Чтобы прояснить догадки, я подсел к Наташке, все так же
страдающей над учебником, и прошептал:
— А что, у отца кто-то есть?
Она вскинула голову, хлопнула глазами недоуменно, потом поняла,
о чем я, и махнула рукой.
— Анька Лялина, ментовка, помощница его. Все про них знают.
Вот теперь я вытаращил глаза. Вспомнил Лику Лялину, грудастую
модницу из девятого класса, на которую заглядывался. И сумка у нее
крутая, и юбка, и обувь не изношенная. Зажмурившись, я выругался
так, что Борька, сидящий за столом, вскинул голову, и уши его чуть
повернулись в нашу сторону.
— Выйдем, — снова предложил я, смекнув, что Борька все-таки не в
курсе того, что его папа— ходок, и шестикласснику это знать
незачем.
Наташка закатила глаза.
— Ну ты как вчера родился!
Но послушалась, вышла со мной на улицу.
Нет-нет, это не та реальность, что я помнил! Или все-таки… Да, и
тогда были эти ночные загулы отца, иногда он пропадал по двое
суток, говоря, что на дежурстве или охоте, а я не вникал. Нет его –
и слава богу.
— Лика Лялина – ее дочь? – уточнил я.
— Типа да, — вздохнула Наташка. – И мать знает, но молчит,
боится, что уйдет.
Я снова выругался. Нам – сизые макароны с жуками, чужой этой
девке – модные шмоточки. Нам – подзатыльники и упреки, а там –
«принцессочка ты моя».
— Валил бы уже к ним, — проворчал я, пнул камень.
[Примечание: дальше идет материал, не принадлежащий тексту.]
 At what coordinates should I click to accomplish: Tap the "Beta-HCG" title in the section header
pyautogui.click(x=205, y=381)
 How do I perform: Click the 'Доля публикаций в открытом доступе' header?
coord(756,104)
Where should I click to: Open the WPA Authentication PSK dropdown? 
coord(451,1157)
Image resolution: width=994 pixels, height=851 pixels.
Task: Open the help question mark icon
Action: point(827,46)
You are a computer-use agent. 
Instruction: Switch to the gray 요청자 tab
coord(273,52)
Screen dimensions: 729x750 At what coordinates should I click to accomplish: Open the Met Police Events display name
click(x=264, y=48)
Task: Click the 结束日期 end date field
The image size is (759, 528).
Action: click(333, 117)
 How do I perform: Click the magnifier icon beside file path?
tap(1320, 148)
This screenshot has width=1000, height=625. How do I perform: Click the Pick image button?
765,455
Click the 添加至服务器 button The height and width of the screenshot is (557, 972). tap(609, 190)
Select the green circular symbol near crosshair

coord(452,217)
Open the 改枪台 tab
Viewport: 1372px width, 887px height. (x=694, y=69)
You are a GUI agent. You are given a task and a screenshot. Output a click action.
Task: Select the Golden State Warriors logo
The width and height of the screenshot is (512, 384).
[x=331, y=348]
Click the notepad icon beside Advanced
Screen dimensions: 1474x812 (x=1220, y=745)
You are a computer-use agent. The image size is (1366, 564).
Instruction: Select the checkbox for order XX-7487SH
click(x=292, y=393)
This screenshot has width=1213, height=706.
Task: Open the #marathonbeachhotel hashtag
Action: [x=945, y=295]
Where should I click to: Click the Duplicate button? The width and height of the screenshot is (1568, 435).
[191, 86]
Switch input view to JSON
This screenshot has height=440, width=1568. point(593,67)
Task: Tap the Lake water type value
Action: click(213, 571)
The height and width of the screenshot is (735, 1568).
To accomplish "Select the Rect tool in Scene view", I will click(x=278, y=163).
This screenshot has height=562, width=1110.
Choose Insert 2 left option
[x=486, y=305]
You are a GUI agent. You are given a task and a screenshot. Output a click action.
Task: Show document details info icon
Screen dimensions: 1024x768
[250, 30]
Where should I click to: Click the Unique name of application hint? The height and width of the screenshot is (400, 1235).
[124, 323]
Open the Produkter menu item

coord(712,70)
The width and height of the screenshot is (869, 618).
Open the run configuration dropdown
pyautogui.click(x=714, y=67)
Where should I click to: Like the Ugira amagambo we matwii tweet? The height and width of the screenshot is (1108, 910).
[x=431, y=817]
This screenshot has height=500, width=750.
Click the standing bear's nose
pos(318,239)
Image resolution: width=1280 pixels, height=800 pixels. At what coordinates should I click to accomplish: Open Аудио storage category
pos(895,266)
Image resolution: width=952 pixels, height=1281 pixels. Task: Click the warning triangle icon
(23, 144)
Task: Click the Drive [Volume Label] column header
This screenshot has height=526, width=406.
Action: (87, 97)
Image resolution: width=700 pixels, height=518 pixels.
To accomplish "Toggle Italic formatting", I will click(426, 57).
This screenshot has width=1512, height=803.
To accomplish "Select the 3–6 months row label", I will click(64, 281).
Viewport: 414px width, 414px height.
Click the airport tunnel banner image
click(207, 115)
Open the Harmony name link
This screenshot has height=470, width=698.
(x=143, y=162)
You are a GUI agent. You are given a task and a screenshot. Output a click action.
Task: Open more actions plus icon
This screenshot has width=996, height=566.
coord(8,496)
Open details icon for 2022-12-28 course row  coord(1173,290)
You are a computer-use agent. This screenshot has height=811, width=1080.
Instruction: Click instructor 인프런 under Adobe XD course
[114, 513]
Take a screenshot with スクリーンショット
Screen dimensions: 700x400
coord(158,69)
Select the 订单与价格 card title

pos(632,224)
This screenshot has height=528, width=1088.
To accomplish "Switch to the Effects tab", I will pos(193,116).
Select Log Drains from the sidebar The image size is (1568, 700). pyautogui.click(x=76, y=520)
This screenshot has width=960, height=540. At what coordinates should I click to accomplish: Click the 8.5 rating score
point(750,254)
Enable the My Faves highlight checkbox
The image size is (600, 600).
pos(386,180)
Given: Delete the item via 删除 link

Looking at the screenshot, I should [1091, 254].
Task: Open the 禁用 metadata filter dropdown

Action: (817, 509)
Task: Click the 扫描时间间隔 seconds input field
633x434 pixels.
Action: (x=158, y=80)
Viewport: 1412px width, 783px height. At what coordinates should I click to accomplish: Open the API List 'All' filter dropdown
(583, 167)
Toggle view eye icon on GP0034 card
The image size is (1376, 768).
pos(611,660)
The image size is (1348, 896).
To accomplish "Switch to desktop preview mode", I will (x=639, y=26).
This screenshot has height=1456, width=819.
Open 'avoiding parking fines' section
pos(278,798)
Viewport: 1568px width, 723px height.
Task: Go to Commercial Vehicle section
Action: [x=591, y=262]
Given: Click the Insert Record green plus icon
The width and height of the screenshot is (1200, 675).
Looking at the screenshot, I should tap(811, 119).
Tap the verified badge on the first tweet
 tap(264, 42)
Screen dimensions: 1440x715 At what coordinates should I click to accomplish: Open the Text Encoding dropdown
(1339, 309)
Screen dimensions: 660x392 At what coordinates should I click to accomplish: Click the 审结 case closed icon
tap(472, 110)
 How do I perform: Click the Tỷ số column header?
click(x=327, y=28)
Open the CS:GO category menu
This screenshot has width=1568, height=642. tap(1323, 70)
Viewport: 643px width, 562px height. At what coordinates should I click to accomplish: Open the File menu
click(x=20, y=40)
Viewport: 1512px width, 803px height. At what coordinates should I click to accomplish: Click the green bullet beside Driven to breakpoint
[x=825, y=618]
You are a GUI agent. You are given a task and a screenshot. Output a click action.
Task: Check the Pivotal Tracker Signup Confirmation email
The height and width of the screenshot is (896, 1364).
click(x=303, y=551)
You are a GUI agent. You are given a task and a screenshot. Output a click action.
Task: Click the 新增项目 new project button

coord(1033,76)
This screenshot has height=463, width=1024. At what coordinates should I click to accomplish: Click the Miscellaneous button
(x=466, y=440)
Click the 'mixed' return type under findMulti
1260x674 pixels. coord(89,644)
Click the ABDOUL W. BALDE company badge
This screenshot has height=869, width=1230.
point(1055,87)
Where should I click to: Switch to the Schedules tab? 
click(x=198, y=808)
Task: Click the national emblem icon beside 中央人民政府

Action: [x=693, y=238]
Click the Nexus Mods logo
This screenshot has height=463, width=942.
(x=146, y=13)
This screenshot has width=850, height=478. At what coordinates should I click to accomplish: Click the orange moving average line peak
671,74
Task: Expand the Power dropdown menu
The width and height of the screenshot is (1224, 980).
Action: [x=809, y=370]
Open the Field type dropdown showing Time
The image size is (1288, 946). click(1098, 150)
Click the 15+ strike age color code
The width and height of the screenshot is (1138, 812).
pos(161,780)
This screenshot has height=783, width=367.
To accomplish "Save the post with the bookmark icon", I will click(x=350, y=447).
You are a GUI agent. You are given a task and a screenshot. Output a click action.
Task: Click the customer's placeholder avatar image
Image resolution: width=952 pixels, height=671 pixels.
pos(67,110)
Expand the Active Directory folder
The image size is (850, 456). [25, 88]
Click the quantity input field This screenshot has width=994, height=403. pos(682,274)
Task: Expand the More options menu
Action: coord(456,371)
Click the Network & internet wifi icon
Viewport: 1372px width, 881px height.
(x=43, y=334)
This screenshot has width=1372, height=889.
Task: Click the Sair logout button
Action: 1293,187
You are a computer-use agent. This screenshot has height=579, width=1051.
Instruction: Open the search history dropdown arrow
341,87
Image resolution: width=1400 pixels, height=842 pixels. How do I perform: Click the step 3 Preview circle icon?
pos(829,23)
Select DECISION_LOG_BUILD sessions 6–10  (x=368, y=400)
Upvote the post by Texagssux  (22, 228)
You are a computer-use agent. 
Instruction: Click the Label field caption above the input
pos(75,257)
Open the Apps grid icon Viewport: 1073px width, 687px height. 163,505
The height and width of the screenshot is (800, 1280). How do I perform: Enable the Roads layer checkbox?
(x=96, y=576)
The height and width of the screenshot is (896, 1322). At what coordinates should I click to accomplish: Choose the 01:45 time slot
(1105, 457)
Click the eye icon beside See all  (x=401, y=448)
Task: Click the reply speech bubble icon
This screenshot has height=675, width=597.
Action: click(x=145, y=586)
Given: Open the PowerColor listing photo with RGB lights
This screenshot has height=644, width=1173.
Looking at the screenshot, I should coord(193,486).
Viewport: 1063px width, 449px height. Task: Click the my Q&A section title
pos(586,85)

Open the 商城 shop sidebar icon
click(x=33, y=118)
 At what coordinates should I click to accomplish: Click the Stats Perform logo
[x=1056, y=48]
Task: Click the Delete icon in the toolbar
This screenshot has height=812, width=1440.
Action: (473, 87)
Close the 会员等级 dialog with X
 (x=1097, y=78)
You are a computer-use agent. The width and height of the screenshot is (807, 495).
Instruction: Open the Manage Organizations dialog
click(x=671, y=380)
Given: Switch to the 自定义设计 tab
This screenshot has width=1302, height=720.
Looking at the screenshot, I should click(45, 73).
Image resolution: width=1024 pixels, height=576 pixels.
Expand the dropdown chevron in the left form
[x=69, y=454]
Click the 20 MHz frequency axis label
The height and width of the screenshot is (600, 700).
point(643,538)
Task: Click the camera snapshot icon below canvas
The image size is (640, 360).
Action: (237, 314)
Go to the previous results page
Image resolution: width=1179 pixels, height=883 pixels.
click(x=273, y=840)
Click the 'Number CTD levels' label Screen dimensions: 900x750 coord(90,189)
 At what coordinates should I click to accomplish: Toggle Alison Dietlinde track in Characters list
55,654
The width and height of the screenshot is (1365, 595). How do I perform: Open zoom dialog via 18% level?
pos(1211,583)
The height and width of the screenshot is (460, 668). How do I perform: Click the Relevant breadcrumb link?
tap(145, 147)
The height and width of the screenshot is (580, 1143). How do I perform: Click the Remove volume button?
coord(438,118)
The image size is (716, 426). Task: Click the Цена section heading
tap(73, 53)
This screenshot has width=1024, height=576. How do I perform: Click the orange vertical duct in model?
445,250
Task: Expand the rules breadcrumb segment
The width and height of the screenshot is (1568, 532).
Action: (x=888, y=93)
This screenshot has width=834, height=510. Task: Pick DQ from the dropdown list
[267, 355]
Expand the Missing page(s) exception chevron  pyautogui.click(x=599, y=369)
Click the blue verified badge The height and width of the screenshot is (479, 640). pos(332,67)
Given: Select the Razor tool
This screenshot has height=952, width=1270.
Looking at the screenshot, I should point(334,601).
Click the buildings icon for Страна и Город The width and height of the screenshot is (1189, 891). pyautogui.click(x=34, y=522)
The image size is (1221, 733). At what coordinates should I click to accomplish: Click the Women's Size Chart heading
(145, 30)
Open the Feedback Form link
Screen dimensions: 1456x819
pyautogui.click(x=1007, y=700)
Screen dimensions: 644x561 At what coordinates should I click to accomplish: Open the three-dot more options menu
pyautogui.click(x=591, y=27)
Он чуть не пришиб кошака, крадущегося к мусорному баку.
Вспомнился ночной крик мальчика из фильма «О чем говорят мужчины».
Мне хотелось так же заорать.
— Мы тогда с голода подохнем, — вздохнула Наташка.
— Не подохнем. Вот посмотришь – не подохнем, — зло бросил я. –
Мы без него так заживем, что все тебе завидовать будут.
Тем более, что жить ему осталось два года.
Когда его убили, я не плакал. Смотрел на его бледное лицо в
гробу, знал, что должен скорбеть, но не мог выдавить ни слезинки.
Угрызался чувством вины – у меня отца убили, надо ж хотеть покарать
злодеев, но в сердце была гулкая пустота, а в разуме – мысль, что я
должен исполнить его последнюю волю и стать военным. Так я
откупался от совести, от вины за равнодушие.
— Ха. Ты знаешь, где зарыт клад? – с горечью в голосе спросила
Наташка.
Я не удержался, постучал пальцем по своей макушке.
— Здесь. Клад зарыт здесь.
Проснулся я раньше будильника, потому что встала мама и
направилась на кухню готовить нам завтрак. Бедная Наташка, у нее ж
хронический недосып! Хочешь не хочешь — вставай, будь то даже
воскресенье. Я накрыл подушкой голову, но заснуть так и не смог.
Новая реальность заиграла новыми красками, и под маской
родительского равнодушия проступила перекошенная уродливая
рожа.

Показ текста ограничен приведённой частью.